Try it
Work through the records that follow and return each line containing the word "computer".

Pixel coordinate grounding data
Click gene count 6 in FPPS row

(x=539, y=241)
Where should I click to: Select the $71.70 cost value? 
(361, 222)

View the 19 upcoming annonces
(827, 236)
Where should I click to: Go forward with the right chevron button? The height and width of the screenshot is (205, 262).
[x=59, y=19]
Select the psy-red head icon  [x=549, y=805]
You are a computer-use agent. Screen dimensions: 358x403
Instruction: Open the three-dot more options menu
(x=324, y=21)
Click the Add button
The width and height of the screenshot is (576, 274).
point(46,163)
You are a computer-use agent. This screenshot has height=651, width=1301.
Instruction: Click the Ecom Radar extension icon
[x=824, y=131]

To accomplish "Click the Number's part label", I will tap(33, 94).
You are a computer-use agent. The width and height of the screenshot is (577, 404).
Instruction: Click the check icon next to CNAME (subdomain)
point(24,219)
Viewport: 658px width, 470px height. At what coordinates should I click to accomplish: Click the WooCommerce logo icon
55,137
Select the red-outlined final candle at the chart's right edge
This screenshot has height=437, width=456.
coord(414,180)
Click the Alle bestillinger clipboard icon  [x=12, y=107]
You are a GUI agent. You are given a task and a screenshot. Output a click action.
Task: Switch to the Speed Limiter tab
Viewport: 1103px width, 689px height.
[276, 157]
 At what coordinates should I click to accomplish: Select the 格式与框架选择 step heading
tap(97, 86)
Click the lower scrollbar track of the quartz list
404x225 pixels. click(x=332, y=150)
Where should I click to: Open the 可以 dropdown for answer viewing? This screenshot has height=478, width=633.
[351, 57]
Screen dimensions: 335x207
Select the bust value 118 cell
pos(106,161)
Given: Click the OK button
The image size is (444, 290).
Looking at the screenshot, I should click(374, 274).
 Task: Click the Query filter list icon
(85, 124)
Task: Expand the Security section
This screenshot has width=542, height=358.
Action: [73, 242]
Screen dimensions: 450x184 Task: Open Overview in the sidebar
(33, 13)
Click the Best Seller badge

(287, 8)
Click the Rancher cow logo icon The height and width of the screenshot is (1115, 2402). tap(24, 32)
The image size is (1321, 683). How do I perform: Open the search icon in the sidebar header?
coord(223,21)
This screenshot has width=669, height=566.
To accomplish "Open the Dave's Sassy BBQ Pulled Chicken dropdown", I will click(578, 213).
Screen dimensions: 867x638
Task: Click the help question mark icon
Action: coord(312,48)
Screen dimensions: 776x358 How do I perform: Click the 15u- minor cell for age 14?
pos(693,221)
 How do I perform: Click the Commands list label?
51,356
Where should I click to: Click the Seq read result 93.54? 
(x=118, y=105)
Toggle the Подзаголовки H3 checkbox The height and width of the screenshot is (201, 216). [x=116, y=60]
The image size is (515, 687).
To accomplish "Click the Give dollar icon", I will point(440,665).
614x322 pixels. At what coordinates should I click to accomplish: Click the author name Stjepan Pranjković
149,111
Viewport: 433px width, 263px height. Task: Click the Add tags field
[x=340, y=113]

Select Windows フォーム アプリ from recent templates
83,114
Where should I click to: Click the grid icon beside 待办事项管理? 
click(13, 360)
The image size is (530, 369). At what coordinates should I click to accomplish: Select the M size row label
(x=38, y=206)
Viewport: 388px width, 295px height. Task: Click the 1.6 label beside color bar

Answer section
You are a computer-use agent. Screen dimensions: 358x403
You are a computer-use agent. This screenshot has height=651, width=1301.
You are a computer-use agent. The width and height of the screenshot is (577, 404).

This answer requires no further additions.